In the GAO’s fiscal year 2018 audit of the IRS, the watchdog agency identified 14 new security control shortfalls relating to the tax collector’s IT security and issued 20 new recommendations.

Overall, the GAO found that the IRS had 127 unaddressed IT security recommendations from the GAO. Ninety-three of those recommendations pertain to access controls, such as authentication and encryption. Of those 93, 82 are left over from prior audits.

Eight of the 14 security shortfalls identified by the GAO relate to access management, while an additional four weaknesses pertain to configuration management. The final two shortfalls pertained to segregation of duties and a contingency plan deficiency.

The GAO said that the deficiencies it identified were not great risks, but needed to receive attention.

“We identified ongoing and new information system security control deficiencies that while not collectively considered a material weakness, were important enough to merit attention by those charged with governance of IRS and therefore represented a significant deficiency in IRS’s internal control over its financial reporting systems,” the GAO wrote.

The IRS doesn’t have several security measures meant to protect critical agency data from unauthorized use. The GAO found that the agency didn’t use multifactor authentication for access to certain agency applications, a violation of policy from the Office of Management and Budget. It also didn’t enforce requirements for electronic signatures and password resets.

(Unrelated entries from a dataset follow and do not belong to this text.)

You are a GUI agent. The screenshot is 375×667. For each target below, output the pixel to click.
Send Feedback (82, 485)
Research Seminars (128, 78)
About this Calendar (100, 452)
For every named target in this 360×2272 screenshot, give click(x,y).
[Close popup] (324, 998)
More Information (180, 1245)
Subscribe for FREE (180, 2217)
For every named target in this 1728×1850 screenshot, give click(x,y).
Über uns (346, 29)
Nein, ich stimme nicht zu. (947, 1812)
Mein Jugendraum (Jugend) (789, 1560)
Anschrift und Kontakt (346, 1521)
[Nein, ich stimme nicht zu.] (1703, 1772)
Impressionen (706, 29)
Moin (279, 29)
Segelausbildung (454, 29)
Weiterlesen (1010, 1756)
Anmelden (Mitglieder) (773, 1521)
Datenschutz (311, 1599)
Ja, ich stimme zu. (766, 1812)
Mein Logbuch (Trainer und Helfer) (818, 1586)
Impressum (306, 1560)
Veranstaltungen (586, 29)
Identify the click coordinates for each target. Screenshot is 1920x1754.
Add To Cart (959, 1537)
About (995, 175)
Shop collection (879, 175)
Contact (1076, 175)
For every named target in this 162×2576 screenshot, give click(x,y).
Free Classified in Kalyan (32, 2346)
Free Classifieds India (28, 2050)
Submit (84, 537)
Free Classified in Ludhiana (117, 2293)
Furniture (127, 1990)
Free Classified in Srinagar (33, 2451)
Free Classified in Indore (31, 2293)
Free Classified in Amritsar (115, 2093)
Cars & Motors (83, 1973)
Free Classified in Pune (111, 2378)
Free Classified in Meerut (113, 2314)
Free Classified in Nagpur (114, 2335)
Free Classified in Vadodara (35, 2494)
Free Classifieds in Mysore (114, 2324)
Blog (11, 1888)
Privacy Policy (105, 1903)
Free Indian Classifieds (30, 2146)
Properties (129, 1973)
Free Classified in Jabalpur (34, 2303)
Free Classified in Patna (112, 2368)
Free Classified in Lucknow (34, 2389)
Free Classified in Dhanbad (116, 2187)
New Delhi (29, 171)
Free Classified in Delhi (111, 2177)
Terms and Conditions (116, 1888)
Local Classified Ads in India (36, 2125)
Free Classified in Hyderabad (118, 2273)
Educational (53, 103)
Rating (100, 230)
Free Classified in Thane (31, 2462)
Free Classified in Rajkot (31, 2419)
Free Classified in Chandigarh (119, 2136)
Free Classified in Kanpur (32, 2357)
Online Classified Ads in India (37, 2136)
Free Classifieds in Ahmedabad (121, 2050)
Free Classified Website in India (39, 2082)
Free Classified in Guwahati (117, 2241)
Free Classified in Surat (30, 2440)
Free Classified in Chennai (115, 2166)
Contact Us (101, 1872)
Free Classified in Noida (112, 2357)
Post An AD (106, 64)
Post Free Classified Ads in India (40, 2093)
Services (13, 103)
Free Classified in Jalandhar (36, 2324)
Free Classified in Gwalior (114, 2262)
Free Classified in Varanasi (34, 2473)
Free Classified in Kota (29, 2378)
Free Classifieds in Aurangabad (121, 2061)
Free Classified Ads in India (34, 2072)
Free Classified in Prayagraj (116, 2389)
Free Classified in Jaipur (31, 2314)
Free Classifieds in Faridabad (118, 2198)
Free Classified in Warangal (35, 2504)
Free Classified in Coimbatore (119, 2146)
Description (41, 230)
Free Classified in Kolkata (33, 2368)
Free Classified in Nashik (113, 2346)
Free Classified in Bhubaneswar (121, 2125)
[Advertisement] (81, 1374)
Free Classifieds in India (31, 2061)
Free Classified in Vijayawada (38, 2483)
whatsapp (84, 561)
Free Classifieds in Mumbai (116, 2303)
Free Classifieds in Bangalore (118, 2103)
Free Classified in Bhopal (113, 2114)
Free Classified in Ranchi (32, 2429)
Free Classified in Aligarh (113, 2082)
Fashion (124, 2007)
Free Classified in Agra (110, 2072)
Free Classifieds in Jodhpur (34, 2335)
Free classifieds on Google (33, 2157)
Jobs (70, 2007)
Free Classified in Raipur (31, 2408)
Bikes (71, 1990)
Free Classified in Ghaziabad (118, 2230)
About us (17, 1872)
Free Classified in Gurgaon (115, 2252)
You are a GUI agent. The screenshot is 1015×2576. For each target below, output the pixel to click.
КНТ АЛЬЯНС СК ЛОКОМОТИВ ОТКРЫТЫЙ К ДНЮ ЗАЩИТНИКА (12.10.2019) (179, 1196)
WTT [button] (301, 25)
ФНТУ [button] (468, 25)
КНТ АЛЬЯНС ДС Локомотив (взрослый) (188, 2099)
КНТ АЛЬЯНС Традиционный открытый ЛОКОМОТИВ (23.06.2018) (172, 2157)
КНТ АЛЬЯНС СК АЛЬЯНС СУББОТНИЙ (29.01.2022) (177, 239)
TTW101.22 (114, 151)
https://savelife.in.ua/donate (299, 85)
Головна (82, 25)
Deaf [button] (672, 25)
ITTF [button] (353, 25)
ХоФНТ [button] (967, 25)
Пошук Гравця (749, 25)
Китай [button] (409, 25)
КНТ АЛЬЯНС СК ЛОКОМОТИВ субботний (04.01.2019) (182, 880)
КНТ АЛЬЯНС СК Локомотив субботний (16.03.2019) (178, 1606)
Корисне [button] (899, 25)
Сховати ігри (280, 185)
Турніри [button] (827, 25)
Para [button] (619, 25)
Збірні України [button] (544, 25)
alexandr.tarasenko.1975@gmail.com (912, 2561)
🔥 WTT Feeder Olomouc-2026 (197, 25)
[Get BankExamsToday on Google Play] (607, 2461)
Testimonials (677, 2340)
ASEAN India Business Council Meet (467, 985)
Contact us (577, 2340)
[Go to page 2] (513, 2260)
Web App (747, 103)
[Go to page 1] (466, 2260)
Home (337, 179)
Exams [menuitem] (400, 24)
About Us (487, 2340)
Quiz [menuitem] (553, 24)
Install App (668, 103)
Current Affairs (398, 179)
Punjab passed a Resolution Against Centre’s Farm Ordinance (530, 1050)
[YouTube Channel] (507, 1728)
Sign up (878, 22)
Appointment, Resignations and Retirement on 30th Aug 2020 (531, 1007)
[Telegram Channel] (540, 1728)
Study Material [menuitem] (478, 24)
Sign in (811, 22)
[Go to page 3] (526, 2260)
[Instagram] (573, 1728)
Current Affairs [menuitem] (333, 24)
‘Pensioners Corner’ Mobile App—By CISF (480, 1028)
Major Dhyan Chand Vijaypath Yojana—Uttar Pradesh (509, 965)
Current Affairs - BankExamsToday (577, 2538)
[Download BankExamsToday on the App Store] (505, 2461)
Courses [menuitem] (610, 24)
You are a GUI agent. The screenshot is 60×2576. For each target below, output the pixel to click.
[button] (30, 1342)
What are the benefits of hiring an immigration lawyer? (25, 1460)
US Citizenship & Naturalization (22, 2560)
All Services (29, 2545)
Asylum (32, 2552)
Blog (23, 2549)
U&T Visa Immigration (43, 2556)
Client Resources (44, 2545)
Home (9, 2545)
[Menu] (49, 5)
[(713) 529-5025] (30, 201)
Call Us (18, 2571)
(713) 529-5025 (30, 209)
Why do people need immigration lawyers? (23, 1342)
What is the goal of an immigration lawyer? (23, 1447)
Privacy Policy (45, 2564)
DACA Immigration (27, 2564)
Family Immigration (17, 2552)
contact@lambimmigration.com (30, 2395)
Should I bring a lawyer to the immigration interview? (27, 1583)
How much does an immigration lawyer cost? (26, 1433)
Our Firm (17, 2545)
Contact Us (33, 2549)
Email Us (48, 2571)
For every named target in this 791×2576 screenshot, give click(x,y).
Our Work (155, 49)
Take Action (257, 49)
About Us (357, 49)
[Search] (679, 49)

The GAO also identified specific IRS shortfalls in its use of encryption to protect confidential information. The GAO report found the IRS did not encrypt certain servers, its email service, or enforce specific encrypted database connections.

In total, there are 36 open recommendations regarding identification and authentication, and 22 encryption recommendations.

The watchdog also found that the IRS wasn’t properly updating or upgrading out-of-date software and implementing “mandatory” access controls.

“Effective configuration management provides reasonable assurance that systems are operating securely and as intended,” the report found.

The IRS also did not have a sufficient contingency plan for its email, with only one person assigned to administering it, the GAO wrote.

“Without effective information system security controls, computer systems are vulnerable to human actions committed in error or with malicious intent,” the GAO wrote. “People acting with malicious intent can use their access to obtain sensitive information, commit fraud and identity theft, disrupt operations, or launch attacks against other computer systems and networks.”

Last year, the IRS told the GAO that it had taken “corrective action” on 87 of 154 of the watchdog’s recommendations from previous audits. But during its audit of the 2018 fiscal year, the GAO found that the IRS had only “effectively addressed” 43 of the 87 recommendations the IRS said it had addressed.

“Financial reporting and sensitive taxpayer data on IRS computer systems will remain vulnerable until the agency addresses the deficiencies for which we previously made 107 recommendations, as well as the 20 new recommendations,” the GAO wrote.